Echo REIGN
Echo REIGN is an interactive artwork that re-imagines the Amazon Echo and its ‘smart assistant’ Alexa as devices in the US Army’s ‘Internet of Battlefield Things Research on Evolving Intelligent Goal-driven Networks’ (IoBT REIGN) project. The resulting version of the Echo emulates military build specifications, and includes a battlefield-optimised voice assistant, a parody of the supposed neutrality of Alexa and the data it captures and exploits. The interactive voice assistant is nameless, always listening, and never says please.
In Echo REIGN, the Echo is completely re-designed to conform to US mil-spec, whose focus on modularity and user-serviceability exposes the design decisions made by Amazon that obscure the function of the Echo’s seamless, opaque black box.

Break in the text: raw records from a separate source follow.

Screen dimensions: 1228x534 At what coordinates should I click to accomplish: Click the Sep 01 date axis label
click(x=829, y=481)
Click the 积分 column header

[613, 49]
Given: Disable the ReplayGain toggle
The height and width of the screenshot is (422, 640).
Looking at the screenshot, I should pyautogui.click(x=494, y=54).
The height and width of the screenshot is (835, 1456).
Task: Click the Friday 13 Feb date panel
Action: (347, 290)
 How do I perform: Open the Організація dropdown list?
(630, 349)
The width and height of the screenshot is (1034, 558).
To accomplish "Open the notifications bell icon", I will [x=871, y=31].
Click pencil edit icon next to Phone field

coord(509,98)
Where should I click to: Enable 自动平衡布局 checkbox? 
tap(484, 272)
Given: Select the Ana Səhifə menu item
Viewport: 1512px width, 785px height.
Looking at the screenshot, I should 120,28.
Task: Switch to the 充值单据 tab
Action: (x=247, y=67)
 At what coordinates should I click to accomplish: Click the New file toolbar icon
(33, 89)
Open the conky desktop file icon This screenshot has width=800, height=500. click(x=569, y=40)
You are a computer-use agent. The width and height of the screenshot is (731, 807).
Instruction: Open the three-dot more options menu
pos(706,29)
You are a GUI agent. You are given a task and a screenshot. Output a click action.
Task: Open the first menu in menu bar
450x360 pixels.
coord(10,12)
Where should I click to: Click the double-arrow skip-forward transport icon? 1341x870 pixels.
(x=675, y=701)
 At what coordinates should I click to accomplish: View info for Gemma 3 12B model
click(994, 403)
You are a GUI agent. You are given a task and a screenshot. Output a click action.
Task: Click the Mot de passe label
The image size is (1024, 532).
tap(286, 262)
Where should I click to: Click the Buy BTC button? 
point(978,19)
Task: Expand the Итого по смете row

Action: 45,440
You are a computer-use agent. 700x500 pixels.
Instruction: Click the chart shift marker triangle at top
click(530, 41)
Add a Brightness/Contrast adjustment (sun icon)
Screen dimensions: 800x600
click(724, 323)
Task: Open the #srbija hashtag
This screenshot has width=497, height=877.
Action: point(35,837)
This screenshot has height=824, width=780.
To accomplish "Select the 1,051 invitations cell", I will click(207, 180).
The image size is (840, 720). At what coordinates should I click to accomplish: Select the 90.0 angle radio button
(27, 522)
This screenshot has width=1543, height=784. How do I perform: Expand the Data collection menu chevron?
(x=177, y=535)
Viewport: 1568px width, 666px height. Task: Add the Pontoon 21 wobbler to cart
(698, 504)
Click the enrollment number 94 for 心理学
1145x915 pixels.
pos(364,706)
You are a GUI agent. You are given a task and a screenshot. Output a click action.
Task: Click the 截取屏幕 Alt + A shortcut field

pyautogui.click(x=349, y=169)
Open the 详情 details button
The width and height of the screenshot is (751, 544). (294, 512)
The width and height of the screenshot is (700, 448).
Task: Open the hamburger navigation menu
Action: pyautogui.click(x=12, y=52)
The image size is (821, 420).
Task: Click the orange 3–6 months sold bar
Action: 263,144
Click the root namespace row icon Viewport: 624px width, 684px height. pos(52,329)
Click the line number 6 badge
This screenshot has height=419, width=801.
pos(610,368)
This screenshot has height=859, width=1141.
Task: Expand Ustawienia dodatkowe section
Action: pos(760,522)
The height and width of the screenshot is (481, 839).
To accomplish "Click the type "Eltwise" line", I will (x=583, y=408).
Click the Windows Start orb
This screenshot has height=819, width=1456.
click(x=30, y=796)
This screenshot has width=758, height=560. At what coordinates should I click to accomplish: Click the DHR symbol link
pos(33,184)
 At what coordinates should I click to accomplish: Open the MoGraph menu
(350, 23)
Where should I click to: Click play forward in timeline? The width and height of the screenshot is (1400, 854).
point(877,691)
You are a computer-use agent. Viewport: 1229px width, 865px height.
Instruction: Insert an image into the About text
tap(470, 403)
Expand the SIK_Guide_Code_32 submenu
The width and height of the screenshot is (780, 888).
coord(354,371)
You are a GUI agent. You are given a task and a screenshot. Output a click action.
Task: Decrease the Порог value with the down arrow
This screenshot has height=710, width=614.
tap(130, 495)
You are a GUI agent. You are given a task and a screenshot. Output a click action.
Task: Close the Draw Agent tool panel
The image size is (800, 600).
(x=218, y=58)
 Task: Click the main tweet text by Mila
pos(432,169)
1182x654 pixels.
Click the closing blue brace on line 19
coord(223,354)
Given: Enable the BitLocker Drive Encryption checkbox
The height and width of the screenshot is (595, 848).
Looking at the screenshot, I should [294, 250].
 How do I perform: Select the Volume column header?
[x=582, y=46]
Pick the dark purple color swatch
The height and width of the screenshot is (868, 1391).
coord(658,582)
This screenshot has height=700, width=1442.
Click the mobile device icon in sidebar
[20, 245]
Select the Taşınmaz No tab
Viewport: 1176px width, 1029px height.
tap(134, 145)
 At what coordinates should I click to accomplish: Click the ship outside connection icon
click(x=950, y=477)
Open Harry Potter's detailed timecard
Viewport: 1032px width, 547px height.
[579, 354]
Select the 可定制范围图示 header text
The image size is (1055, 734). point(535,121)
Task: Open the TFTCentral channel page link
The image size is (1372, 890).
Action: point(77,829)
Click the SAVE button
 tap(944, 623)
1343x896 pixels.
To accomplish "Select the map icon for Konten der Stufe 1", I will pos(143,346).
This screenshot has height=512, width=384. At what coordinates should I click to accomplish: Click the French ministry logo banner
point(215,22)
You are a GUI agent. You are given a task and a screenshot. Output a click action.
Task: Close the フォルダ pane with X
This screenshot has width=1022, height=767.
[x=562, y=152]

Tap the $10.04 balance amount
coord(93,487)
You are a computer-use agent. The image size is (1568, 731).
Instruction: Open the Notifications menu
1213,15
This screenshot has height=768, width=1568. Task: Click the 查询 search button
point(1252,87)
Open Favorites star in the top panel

Echo REIGN has a three-tier modular design, split into the core sections of the Echo’s functionality: microphones, network antenna, and speakers. These are all visible, accessible, and replaceable components, with exposed screw heads and mounting points on its rugged metal enclosure. It has USB inputs for manual firmware upgrades, signal strength meters, and external WiFi antennae.
The custom voice assistant demands users adhere to ‘military protocols’ for pronunciation, explictly requiring them to speak in a formal tone, in contrast to the conversational nature of Alexa. Through interacting with this assistant via the military replica COMTAC 2 headset, audiences experience a simulation that includes analysing combat zones, controlling battlefield technologies, and calling medics. The narrative it constructs explores the reality of the relationship of Amazon to the US military, and the wide-range of major universities who are spearheading the US Army’s IoBT research.
Through inverting the design of both the Echo and Alexa in these ways, Echo REIGN is not a work of speculation, but a manifestation that attempts to fill the gap between what we already know about the complex relationships between tech companies, universities, consumer devices, and weapons research.